■ **ABOUT THIS EXERCISE**
A word-for-word repetition of all the entries is required.

Start of MATERIAL PROVIDED

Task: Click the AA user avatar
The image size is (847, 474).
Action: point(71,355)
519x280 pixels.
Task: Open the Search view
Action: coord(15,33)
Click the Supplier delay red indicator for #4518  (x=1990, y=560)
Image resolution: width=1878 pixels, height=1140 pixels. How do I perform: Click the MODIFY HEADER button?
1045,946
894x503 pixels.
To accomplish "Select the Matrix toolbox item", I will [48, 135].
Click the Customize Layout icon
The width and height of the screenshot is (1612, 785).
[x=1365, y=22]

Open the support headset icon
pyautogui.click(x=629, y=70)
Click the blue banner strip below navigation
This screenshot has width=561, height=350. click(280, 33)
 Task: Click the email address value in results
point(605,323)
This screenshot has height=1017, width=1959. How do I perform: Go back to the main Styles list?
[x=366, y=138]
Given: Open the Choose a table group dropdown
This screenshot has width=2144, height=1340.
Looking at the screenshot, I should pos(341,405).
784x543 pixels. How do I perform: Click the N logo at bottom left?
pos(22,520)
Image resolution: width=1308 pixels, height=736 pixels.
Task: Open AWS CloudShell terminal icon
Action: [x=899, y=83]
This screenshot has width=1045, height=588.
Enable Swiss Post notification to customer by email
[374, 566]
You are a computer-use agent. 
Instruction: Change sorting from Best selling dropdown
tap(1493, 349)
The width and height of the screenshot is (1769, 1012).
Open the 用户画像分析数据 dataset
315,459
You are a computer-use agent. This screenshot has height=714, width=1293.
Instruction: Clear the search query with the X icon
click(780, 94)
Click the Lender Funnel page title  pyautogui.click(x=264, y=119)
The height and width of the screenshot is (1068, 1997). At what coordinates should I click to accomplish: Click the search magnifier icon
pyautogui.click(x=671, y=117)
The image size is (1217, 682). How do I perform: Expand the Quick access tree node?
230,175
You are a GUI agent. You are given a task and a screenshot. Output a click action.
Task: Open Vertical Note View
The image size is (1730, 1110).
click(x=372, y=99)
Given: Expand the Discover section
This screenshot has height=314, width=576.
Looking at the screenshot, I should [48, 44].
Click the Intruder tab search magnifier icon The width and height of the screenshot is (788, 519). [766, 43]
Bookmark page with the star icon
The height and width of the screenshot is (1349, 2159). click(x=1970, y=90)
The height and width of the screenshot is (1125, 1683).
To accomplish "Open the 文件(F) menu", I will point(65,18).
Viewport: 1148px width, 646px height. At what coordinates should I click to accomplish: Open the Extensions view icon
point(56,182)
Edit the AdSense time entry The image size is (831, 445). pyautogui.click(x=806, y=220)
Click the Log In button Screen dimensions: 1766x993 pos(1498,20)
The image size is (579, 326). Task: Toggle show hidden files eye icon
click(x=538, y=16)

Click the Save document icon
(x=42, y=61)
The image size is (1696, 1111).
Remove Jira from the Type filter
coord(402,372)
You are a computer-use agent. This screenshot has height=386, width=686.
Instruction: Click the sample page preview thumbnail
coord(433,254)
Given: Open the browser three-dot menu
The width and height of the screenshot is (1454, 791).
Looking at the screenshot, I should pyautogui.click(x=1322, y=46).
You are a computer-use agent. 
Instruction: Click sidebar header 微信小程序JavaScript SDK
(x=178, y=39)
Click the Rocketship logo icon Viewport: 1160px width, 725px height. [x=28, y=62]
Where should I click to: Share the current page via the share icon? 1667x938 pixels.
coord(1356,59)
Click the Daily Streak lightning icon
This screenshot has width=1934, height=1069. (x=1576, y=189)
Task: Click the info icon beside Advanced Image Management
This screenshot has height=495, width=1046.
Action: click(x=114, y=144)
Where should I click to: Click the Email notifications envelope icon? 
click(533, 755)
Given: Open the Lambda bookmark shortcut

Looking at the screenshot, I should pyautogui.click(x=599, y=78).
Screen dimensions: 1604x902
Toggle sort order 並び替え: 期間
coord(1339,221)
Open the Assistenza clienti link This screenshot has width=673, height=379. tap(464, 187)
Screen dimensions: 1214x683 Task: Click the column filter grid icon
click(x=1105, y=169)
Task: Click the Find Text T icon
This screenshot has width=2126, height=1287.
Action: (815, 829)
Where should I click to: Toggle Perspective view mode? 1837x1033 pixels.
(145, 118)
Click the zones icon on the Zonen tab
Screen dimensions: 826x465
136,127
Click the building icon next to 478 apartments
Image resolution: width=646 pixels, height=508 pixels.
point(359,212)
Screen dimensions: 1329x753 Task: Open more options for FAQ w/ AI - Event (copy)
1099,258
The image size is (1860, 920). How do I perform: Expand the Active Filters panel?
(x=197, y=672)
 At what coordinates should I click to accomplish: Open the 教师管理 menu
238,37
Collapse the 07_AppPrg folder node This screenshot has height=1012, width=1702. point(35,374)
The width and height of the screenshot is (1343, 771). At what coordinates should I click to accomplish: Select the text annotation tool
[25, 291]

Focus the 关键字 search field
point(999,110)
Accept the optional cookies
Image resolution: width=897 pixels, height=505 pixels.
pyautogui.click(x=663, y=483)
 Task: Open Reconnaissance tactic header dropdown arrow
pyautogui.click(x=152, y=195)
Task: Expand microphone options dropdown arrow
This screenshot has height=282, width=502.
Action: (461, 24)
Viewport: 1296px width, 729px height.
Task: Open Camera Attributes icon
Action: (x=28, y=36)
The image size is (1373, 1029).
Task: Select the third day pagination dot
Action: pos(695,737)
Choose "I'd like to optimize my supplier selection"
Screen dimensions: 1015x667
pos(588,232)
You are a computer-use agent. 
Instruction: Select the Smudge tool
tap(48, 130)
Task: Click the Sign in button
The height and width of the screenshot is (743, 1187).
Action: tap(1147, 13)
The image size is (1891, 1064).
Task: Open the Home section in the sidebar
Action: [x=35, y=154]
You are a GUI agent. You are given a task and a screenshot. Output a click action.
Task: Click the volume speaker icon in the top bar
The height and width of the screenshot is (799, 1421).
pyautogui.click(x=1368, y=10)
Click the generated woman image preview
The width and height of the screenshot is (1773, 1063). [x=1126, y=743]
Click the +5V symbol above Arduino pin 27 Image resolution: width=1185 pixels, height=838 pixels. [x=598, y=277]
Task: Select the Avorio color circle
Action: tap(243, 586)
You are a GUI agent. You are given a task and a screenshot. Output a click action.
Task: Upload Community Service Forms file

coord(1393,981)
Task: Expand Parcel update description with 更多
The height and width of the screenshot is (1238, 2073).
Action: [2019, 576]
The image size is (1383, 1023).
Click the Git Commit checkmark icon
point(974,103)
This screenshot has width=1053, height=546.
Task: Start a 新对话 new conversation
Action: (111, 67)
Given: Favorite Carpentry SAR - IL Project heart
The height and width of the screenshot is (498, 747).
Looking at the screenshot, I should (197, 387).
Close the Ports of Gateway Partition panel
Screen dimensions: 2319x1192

End of MATERIAL PROVIDED

■ **RESPONSE TO THE EXERCISE**
Task: Click the AA user avatar
The image size is (847, 474).
Action: point(71,355)
519x280 pixels.
Task: Open the Search view
Action: coord(15,33)
Click the Supplier delay red indicator for #4518  (x=1990, y=560)
Image resolution: width=1878 pixels, height=1140 pixels. How do I perform: Click the MODIFY HEADER button?
1045,946
894x503 pixels.
To accomplish "Select the Matrix toolbox item", I will [48, 135].
Click the Customize Layout icon
The width and height of the screenshot is (1612, 785).
[x=1365, y=22]

Open the support headset icon
pyautogui.click(x=629, y=70)
Click the blue banner strip below navigation
This screenshot has width=561, height=350. click(280, 33)
 Task: Click the email address value in results
point(605,323)
This screenshot has height=1017, width=1959. How do I perform: Go back to the main Styles list?
[x=366, y=138]
Given: Open the Choose a table group dropdown
This screenshot has width=2144, height=1340.
Looking at the screenshot, I should pos(341,405).
784x543 pixels. How do I perform: Click the N logo at bottom left?
pos(22,520)
Image resolution: width=1308 pixels, height=736 pixels.
Task: Open AWS CloudShell terminal icon
Action: [x=899, y=83]
This screenshot has width=1045, height=588.
Enable Swiss Post notification to customer by email
[374, 566]
You are a computer-use agent. 
Instruction: Change sorting from Best selling dropdown
tap(1493, 349)
The width and height of the screenshot is (1769, 1012).
Open the 用户画像分析数据 dataset
315,459
You are a computer-use agent. This screenshot has height=714, width=1293.
Instruction: Clear the search query with the X icon
click(780, 94)
Click the Lender Funnel page title  pyautogui.click(x=264, y=119)
The height and width of the screenshot is (1068, 1997). At what coordinates should I click to accomplish: Click the search magnifier icon
pyautogui.click(x=671, y=117)
The image size is (1217, 682). How do I perform: Expand the Quick access tree node?
230,175
You are a GUI agent. You are given a task and a screenshot. Output a click action.
Task: Open Vertical Note View
The image size is (1730, 1110).
click(x=372, y=99)
Given: Expand the Discover section
This screenshot has height=314, width=576.
Looking at the screenshot, I should [48, 44].
Click the Intruder tab search magnifier icon The width and height of the screenshot is (788, 519). [766, 43]
Bookmark page with the star icon
The height and width of the screenshot is (1349, 2159). click(x=1970, y=90)
The height and width of the screenshot is (1125, 1683).
To accomplish "Open the 文件(F) menu", I will point(65,18).
Viewport: 1148px width, 646px height. At what coordinates should I click to accomplish: Open the Extensions view icon
point(56,182)
Edit the AdSense time entry The image size is (831, 445). pyautogui.click(x=806, y=220)
Click the Log In button Screen dimensions: 1766x993 pos(1498,20)
The image size is (579, 326). Task: Toggle show hidden files eye icon
click(x=538, y=16)

Click the Save document icon
(x=42, y=61)
The image size is (1696, 1111).
Remove Jira from the Type filter
coord(402,372)
You are a computer-use agent. This screenshot has height=386, width=686.
Instruction: Click the sample page preview thumbnail
coord(433,254)
Given: Open the browser three-dot menu
The width and height of the screenshot is (1454, 791).
Looking at the screenshot, I should pyautogui.click(x=1322, y=46).
You are a computer-use agent. 
Instruction: Click sidebar header 微信小程序JavaScript SDK
(x=178, y=39)
Click the Rocketship logo icon Viewport: 1160px width, 725px height. [x=28, y=62]
Where should I click to: Share the current page via the share icon? 1667x938 pixels.
coord(1356,59)
Click the Daily Streak lightning icon
This screenshot has width=1934, height=1069. (x=1576, y=189)
Task: Click the info icon beside Advanced Image Management
This screenshot has height=495, width=1046.
Action: click(x=114, y=144)
Where should I click to: Click the Email notifications envelope icon? 
click(533, 755)
Given: Open the Lambda bookmark shortcut

Looking at the screenshot, I should pyautogui.click(x=599, y=78).
Screen dimensions: 1604x902
Toggle sort order 並び替え: 期間
coord(1339,221)
Open the Assistenza clienti link This screenshot has width=673, height=379. tap(464, 187)
Screen dimensions: 1214x683 Task: Click the column filter grid icon
click(x=1105, y=169)
Task: Click the Find Text T icon
This screenshot has width=2126, height=1287.
Action: (815, 829)
Where should I click to: Toggle Perspective view mode? 1837x1033 pixels.
(145, 118)
Click the zones icon on the Zonen tab
Screen dimensions: 826x465
136,127
Click the building icon next to 478 apartments
Image resolution: width=646 pixels, height=508 pixels.
point(359,212)
Screen dimensions: 1329x753 Task: Open more options for FAQ w/ AI - Event (copy)
1099,258
The image size is (1860, 920). How do I perform: Expand the Active Filters panel?
(x=197, y=672)
 At what coordinates should I click to accomplish: Open the 教师管理 menu
238,37
Collapse the 07_AppPrg folder node This screenshot has height=1012, width=1702. point(35,374)
The width and height of the screenshot is (1343, 771). At what coordinates should I click to accomplish: Select the text annotation tool
[25, 291]

Focus the 关键字 search field
point(999,110)
Accept the optional cookies
Image resolution: width=897 pixels, height=505 pixels.
pyautogui.click(x=663, y=483)
 Task: Open Reconnaissance tactic header dropdown arrow
pyautogui.click(x=152, y=195)
Task: Expand microphone options dropdown arrow
This screenshot has height=282, width=502.
Action: (461, 24)
Viewport: 1296px width, 729px height.
Task: Open Camera Attributes icon
Action: (x=28, y=36)
The image size is (1373, 1029).
Task: Select the third day pagination dot
Action: pos(695,737)
Choose "I'd like to optimize my supplier selection"
Screen dimensions: 1015x667
pos(588,232)
You are a computer-use agent. 
Instruction: Select the Smudge tool
tap(48, 130)
Task: Click the Sign in button
The height and width of the screenshot is (743, 1187).
Action: tap(1147, 13)
The image size is (1891, 1064).
Task: Open the Home section in the sidebar
Action: [x=35, y=154]
You are a GUI agent. You are given a task and a screenshot. Output a click action.
Task: Click the volume speaker icon in the top bar
The height and width of the screenshot is (799, 1421).
pyautogui.click(x=1368, y=10)
Click the generated woman image preview
The width and height of the screenshot is (1773, 1063). [x=1126, y=743]
Click the +5V symbol above Arduino pin 27 Image resolution: width=1185 pixels, height=838 pixels. [x=598, y=277]
Task: Select the Avorio color circle
Action: tap(243, 586)
You are a GUI agent. You are given a task and a screenshot. Output a click action.
Task: Upload Community Service Forms file

coord(1393,981)
Task: Expand Parcel update description with 更多
The height and width of the screenshot is (1238, 2073).
Action: [2019, 576]
The image size is (1383, 1023).
Click the Git Commit checkmark icon
point(974,103)
This screenshot has width=1053, height=546.
Task: Start a 新对话 new conversation
Action: (111, 67)
Given: Favorite Carpentry SAR - IL Project heart
The height and width of the screenshot is (498, 747).
Looking at the screenshot, I should (197, 387).
Close the Ports of Gateway Partition panel
Screen dimensions: 2319x1192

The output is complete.